## Document segment

· · · · · · ·

Torrey Seland has a new book out on Peder Borgen. Not sure who that is? Well that’s a good reason to read the book isn’t it!
Very exciting news- a new volume on the fantastic work of Gerhard von Rad is out.
I reviewed a book about Julius Wellhausen’s dissertation that I want to make sure you hear about if you already haven’t. The book is AMAZINGLY good. I also reviewed a very differently organized volume titled Conversations on Canaanite and Biblical Themes. You’ll have to see it to believe it. Finally, I also reviewed Kenosis. A genuinely great book with an assemblage of great essays (with the exception of one, which was rather weak because its author tried far too hard to be clever rather than helpful. Consequently, the essay was only clever by half).
Candida Moss liked Jeremiah Coogan’s book on Eusebius (even if the headline is a tad click-baity). The Daily Beast gotta get eyes on essays somehow. The book itself sounds engaging enough. Pity people can’t be urged to read things just because they merit reading and instead these days have to be ‘bribed’ to do it by excessively overstated headlines. Candida also talked with the Jesuits about hell and death and demons and other fun stuff. Excellently too. She’s such a talented thinker. Grateful for her every contribution.
Rachel Wilkowski is on a podcast thing talking about Children’s Bibles. She’s a PhD student at Trinity College, Dublin, so she has to be smart. Give it a listen.
A forthcoming volume that will be of interest to a large number of people titled Misusing Scripture: What Are Evangelicals Doing with the Bible? I’ll tell you what they are doing: misrepresenting it.
Also forthcoming are two books by Konrad Schmid. One on the Priestly writings and another a collection of his essays on numerous things. Both from SBL Press.
Siebenthal’s Greek Grammar is now available, for free, to download in PDF and other e-formats. (I bought a print copy last year. I really like it).
Someone called Dean Flemming has a new book on Revelation titled Foretaste of the Future: Reading Revelation in Light of God’s Mission which he describes on Nijay Gupta’s blog. Here.
Eric Van Den Eykel has a new volume on the Magi (it’s a reception history of the Magi since there isn’t enough material in the New Testament itself to actually write a book length treatment of a few guys who show up in a few verses). A friend of his is thrilled to announce it here. If you like wise guys, it looks like a book you’ll love.
Jennifer Guo reviewed a book titled A Spiritual Economy: Gift Exchange in the Letters of Paul of Tarsus. It must be a real barn burner because she read it in two days! What better endorsement could there be for a book than that it was literally unputdownable!

· · · · · · ·

[Recorded data]
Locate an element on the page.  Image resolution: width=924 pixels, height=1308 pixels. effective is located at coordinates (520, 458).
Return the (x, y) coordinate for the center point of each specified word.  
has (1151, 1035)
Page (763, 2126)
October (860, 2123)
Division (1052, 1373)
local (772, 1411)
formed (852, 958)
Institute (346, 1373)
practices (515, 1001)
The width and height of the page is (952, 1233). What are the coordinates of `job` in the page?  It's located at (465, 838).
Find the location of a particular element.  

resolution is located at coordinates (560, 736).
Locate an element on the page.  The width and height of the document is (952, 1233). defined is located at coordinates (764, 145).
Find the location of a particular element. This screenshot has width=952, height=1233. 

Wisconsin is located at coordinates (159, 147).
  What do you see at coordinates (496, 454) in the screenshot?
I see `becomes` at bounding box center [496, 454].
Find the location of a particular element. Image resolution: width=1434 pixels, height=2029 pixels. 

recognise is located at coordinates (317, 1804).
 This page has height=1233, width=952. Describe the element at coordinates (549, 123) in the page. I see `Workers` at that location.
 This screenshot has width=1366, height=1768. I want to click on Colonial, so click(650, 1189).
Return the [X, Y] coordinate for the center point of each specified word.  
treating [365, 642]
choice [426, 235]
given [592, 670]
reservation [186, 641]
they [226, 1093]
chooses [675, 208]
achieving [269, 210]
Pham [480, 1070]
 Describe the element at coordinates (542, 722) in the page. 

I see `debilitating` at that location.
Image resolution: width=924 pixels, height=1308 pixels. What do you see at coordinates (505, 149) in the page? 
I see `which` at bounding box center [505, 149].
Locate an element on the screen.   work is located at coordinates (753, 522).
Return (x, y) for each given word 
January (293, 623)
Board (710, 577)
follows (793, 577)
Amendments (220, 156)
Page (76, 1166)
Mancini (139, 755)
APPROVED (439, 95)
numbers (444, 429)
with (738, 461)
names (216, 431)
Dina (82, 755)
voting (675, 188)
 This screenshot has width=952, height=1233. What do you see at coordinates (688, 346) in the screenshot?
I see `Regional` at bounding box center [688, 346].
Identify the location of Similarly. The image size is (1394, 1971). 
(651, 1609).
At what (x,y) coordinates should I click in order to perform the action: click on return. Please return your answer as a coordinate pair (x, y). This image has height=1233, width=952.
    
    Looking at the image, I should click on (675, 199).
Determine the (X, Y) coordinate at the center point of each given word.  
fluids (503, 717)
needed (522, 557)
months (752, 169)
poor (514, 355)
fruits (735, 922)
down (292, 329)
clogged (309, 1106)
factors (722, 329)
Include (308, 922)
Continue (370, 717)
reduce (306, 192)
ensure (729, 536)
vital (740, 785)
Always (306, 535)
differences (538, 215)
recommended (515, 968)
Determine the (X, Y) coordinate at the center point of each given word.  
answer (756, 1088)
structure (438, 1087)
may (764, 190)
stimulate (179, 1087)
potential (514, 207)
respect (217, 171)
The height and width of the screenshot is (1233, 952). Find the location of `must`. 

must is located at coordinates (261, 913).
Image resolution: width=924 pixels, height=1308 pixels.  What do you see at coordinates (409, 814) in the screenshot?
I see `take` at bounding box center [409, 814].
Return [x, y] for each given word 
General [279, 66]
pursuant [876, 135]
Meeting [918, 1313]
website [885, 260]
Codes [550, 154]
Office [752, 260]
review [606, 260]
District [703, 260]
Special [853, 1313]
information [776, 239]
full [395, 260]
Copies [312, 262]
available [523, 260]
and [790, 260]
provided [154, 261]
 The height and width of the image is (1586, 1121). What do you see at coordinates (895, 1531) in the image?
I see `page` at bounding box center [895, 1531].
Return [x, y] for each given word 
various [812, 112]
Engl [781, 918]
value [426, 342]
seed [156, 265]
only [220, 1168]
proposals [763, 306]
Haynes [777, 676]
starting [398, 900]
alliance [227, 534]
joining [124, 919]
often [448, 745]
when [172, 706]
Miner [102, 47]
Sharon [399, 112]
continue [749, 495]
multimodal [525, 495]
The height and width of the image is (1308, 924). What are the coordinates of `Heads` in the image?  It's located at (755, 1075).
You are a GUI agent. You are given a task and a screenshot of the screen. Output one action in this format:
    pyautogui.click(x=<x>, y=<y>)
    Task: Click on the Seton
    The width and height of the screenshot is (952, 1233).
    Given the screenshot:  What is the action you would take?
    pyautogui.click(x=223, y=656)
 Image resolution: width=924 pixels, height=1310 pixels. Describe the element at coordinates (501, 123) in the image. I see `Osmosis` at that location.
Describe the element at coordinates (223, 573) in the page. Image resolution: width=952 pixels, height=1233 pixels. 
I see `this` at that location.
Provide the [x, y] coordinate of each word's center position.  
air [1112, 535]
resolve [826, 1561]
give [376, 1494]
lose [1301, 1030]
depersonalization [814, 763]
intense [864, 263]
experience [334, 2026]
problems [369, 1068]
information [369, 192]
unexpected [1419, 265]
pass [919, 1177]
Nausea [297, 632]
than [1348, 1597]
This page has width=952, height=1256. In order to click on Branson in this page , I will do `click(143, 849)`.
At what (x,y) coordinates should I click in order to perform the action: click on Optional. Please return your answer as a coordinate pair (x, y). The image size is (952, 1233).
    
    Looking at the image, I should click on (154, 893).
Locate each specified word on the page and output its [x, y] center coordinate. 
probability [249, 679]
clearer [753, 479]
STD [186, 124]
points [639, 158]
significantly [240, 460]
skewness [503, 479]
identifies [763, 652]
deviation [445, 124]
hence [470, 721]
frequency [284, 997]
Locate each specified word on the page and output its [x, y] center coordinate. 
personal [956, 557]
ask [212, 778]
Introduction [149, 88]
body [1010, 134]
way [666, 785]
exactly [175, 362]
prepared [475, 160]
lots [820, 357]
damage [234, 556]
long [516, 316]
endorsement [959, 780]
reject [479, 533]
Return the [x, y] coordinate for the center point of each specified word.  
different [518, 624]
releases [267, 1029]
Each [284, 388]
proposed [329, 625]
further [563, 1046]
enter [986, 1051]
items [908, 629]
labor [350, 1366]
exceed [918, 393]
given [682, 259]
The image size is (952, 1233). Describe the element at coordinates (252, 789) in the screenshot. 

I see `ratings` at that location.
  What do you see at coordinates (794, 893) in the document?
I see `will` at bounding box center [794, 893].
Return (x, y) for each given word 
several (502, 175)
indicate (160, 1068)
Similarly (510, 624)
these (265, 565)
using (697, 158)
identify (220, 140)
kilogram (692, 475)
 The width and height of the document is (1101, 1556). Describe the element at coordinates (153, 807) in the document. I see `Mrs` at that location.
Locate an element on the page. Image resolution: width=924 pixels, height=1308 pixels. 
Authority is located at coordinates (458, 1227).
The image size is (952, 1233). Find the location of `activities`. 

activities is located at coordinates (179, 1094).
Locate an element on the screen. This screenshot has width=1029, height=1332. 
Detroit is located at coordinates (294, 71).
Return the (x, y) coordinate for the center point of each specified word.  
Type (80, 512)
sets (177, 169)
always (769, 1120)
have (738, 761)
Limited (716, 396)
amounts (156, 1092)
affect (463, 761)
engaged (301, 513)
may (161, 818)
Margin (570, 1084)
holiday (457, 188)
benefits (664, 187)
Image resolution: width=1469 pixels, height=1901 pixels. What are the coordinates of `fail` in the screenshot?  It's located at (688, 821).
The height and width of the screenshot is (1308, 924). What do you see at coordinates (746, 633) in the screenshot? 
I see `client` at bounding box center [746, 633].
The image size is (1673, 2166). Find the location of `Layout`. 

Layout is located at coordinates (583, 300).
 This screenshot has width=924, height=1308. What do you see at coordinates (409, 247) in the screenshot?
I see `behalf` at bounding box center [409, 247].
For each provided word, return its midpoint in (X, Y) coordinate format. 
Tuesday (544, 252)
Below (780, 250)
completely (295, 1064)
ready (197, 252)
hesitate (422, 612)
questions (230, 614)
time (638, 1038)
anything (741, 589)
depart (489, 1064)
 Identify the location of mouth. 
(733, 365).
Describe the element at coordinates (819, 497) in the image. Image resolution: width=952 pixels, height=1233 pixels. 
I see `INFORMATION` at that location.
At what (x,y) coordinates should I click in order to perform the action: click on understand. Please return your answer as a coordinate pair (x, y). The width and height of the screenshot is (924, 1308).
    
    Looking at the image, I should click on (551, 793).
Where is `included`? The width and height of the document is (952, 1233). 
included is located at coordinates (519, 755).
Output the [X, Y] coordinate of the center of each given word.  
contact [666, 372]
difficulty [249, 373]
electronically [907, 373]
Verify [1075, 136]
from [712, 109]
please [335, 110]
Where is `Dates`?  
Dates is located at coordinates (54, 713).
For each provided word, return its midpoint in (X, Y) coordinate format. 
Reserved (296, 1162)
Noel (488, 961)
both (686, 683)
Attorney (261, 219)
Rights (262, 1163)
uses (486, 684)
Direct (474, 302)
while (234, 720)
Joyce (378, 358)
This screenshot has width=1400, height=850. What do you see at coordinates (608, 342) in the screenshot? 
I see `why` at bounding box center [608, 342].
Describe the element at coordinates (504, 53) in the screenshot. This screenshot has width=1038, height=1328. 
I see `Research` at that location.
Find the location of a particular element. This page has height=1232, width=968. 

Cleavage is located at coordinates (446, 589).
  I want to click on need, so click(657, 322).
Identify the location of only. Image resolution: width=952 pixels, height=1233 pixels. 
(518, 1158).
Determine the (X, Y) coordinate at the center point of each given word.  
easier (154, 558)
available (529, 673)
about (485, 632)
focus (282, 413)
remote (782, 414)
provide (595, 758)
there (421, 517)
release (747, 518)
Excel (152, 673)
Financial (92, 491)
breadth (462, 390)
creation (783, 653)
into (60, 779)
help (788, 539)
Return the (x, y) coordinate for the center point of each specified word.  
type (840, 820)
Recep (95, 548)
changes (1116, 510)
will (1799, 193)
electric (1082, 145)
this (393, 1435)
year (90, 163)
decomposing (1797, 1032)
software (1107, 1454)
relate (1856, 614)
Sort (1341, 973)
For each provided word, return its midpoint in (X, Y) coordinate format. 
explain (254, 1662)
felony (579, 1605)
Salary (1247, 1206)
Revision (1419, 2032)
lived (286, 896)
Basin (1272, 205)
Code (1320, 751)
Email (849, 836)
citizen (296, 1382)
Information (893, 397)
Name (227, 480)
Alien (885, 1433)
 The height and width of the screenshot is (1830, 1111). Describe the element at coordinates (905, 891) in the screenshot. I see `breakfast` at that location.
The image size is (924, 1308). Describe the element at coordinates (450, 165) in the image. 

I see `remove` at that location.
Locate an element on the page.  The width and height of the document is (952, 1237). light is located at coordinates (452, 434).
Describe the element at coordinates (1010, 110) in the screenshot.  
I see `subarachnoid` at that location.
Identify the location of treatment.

· · · · · · ·

## Do this
Reproduce the book roundup word for word, starting with "A forthcoming volume" and going on through "doing: misrepresenting it.". Rely only on the text of the book roundup above.

## The reply
A forthcoming volume that will be of interest to a large number of people titled Misusing Scripture: What Are Evangelicals Doing with the Bible? I’ll tell you what they are doing: misrepresenting it.